In the early heady days of buying and transforming the old CN Rail line into a recreational pathway, it seems many people – including then-Premier Christy Clark – didn’t realize it could one day include roads or rails.

“The intention always was, if there’s an opportunity for multi-modal transportation, that this corridor would be reviewed for that,” Matt Vader, the chair of the local government committee responsible for the corridor, told iNFOnews.ca.

“There’s the corridor and then there’s the rail trail and those are two complementary functions,” he said. “The rail trail is within the corridor and they can both exist at the same time.”

The City of Kelowna is spending $1.2 million – half of it from the province – to plan the extension of Clement Avenue to Highway 33, with much of it being next to the Rail Trail.

READ MORE: City plans to build road next to Okanagan Rail Trail in Kelowna

It is also partnering with UBCO to review options for autonomous (driverless) electric vehicles from downtown to UBCO and Kelowna Airport, along that same corridor.

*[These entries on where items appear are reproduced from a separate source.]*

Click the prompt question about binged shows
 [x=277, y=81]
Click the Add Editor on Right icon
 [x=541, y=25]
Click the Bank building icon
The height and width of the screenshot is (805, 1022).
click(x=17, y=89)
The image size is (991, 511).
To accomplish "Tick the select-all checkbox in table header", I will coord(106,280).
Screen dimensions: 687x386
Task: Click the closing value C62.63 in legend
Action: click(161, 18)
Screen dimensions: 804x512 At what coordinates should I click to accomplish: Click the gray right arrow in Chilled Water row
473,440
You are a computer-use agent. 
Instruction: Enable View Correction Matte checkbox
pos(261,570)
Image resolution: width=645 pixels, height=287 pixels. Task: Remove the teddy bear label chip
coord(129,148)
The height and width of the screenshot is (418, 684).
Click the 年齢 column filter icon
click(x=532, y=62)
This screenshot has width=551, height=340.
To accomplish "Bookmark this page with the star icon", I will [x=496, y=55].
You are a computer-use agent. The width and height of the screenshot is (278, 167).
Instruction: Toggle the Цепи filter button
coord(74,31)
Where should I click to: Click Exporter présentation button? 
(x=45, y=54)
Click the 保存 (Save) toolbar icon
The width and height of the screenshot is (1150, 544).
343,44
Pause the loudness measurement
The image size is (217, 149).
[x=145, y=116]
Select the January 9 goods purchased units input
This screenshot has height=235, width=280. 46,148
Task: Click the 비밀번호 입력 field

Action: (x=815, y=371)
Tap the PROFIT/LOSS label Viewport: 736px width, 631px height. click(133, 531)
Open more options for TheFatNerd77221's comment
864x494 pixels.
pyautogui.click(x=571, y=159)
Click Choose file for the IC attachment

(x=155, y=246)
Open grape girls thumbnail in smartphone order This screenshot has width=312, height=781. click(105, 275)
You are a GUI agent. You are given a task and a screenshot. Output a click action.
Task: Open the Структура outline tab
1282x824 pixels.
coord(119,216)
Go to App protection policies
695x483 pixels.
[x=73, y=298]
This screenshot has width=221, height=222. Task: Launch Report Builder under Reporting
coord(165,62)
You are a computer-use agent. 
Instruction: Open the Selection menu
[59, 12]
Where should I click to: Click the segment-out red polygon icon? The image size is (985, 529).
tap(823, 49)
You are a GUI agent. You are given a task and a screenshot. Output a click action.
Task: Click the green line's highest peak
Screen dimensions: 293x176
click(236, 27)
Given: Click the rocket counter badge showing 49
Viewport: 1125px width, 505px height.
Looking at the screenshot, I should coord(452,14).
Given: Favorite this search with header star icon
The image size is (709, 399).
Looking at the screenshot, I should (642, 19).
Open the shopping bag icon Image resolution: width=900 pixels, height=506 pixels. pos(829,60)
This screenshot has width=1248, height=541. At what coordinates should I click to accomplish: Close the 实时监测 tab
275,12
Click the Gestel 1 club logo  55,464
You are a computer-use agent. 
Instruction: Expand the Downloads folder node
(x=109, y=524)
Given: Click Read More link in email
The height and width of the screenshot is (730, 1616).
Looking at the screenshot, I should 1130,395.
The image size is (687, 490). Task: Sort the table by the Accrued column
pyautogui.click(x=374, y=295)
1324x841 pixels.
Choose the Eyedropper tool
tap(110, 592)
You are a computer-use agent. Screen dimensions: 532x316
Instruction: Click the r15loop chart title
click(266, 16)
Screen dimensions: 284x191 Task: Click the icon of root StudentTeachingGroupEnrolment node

READ MORE: Driverless bus could become part of the Rail Trail in Kelowna

Both projects will be designed to keep a recreational corridor for cycling and walking in place but it may also mean a busy street with traffic at 60 km/h next to cyclists and joggers.

Local governments got together in 2015 to buy the rail line for $22 million, with politicians like Kelowna Mayor Walter Gray and Regional District of the North Okanagan Board Chair Rick Fairbairn referring to it as a “multi-modal transportation link.”

On the other hand, the provincial government put out a press release on April 7, 2015 pledging $7.2 million (one-third of the purchase price) for an "Okanagan recreational trail."

“By putting an unused rail line to better use, connecting communities as a cycling and walking trail, there will be even more reasons to get outside,” Clark said in the news release.

Lake Country residents went to referendum in April 2015 and voted 75% in favour of borrowing $2.6 million for their share of the trail. While there was some talk at the time about a light rail transit line down the corridor some day, the focus of most of the discussion was on the creation of a recreational trail.

Shortly after the rail line was purchased, a major community fundraising campaign was launched to raise $7.8 million to build the trail along the 50 km route from downtown Kelowna to Coldstream. It officially opened in the fall of 2018, although land along Duck Lake still has not been transferred from the federal government to the Okanagan Indian Band to complete the link.

“It has always been (multi-modal),” Laurie Posthill, chair of the Friends of Okanagan Rail Trail, told iNFOnews.ca. “When I look back to when we were doing the first campaign to raise money for the trail, it was part of the language that was used.”

The trail is about five metres wide, Vader said. But the corridor itself is a minimum of 20 metres wide.

A normal municipal road right-of-way, with water, sewer and sidewalks, is 20 metres but the road surface for a two-lane road is only seven metres, so there is room for both.

“Not every mile on the rail trail is all the same,” Vader said. “They’re not all equal so, to put rapid transit – as an example – down along Kal Lake would be extremely difficult. More difficult than along the side of Enterprise Way.”

While the corridor is at least 20 metres wide along Kalamalka Lake, some of that includes steep hillsides and rock faces so the “constructability” of a road or rail line would be challenging.

For now, the City of Kelowna studies are focused on the 16 km from downtown to the airport and it will still take a few years before anything is built.

But, Vader said, people need to be aware that it’s more than a local recreational trail. It’s also part of a transportation network spanning the Central Okanagan and beyond.

“Part of the rail trail is recreational but part of it is to get people out of their cars so anything we can do to support people not being on a road in a single-occupancy vehicle, holistically, I think we should support that principle,” Vader said. “The idea is not to remove the rail trail itself and the function that has had for the last five years for recreation and active transportation. Those things can all exist within the corridor.”